Klöden Island

Geography
- Coordinates: 78°59′N 21°32′E﻿ / ﻿78.99°N 21.54°E

Administration
- Norway

= Klöden Island =

Island in Svalbard, Norway

Klöden Island (Klödenøya) is a minor island in the Bastian Islands in the Svalbard archipelago. It lies east of Wilhelm Island and northeast of Spitsbergen.

The island has a banana-like shape, with a length of 615 m in a north-south orientation, but its width does not exceed 200 m. The island is a low basalt cliff that reaches an elevation of only 11 m above sea level. There are unnamed holms off the northwest shore of the island. The closest neighboring islands are Geographer Island about 1.7 km to the west, Kiepert Island 1.5 km to the southwest, and Deegen Island 1.5 km to the south.

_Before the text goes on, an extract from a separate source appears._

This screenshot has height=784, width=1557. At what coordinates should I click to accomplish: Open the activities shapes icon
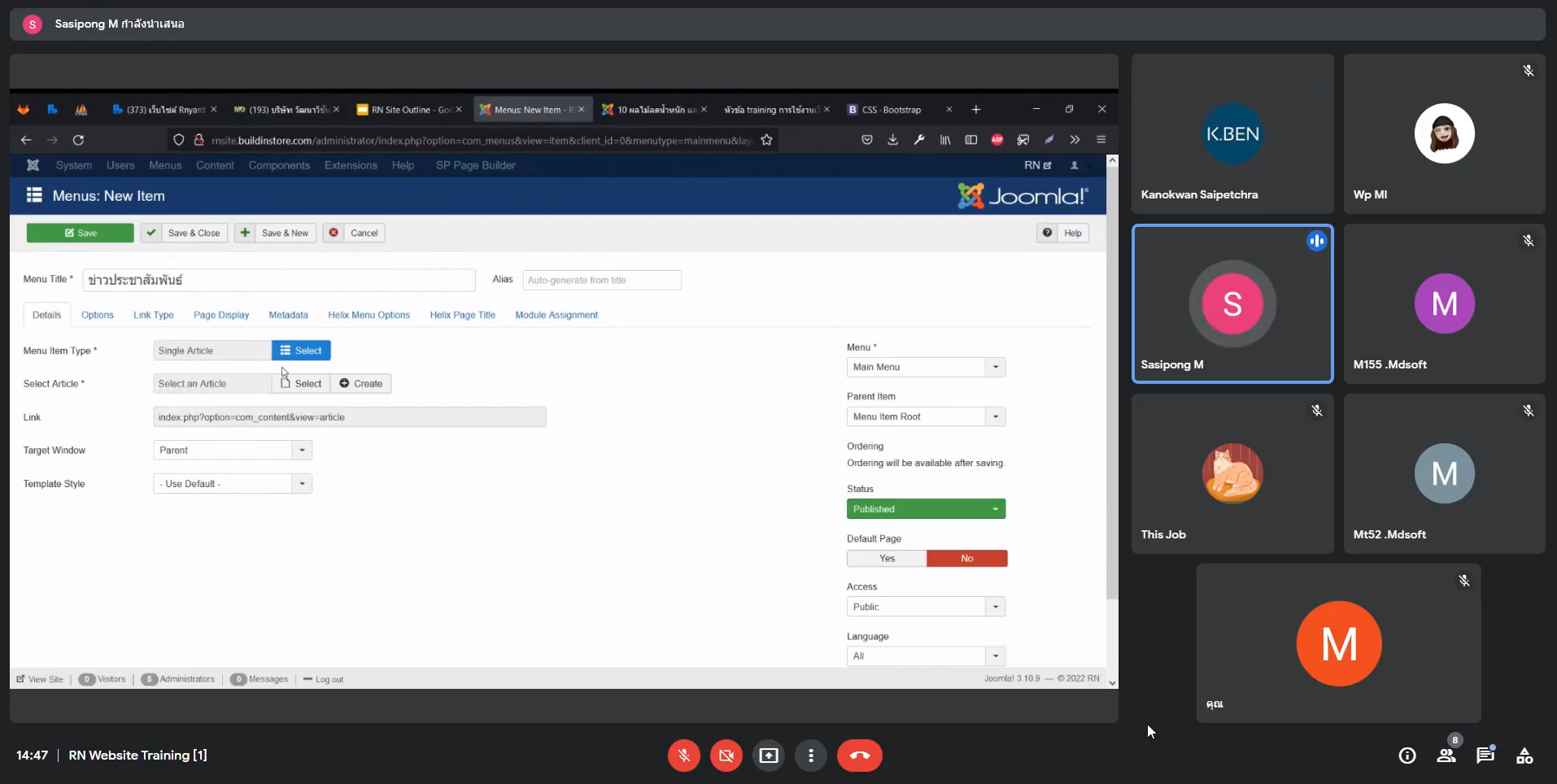pos(1524,756)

The wildlife consists largely of polar bears.

The Bastian Islands were discovered in 1867 by the Swedish-Norwegian polar explorer Nils Fredrik Rønnbeck, who was the first to sail around Spitsbergen. Most of the Bastian Islands were named during the First German North Polar Expedition in 1868, led by Carl Koldewey, and this island was named after the German geographer Gustav Adolf von Klöden (1814–1885).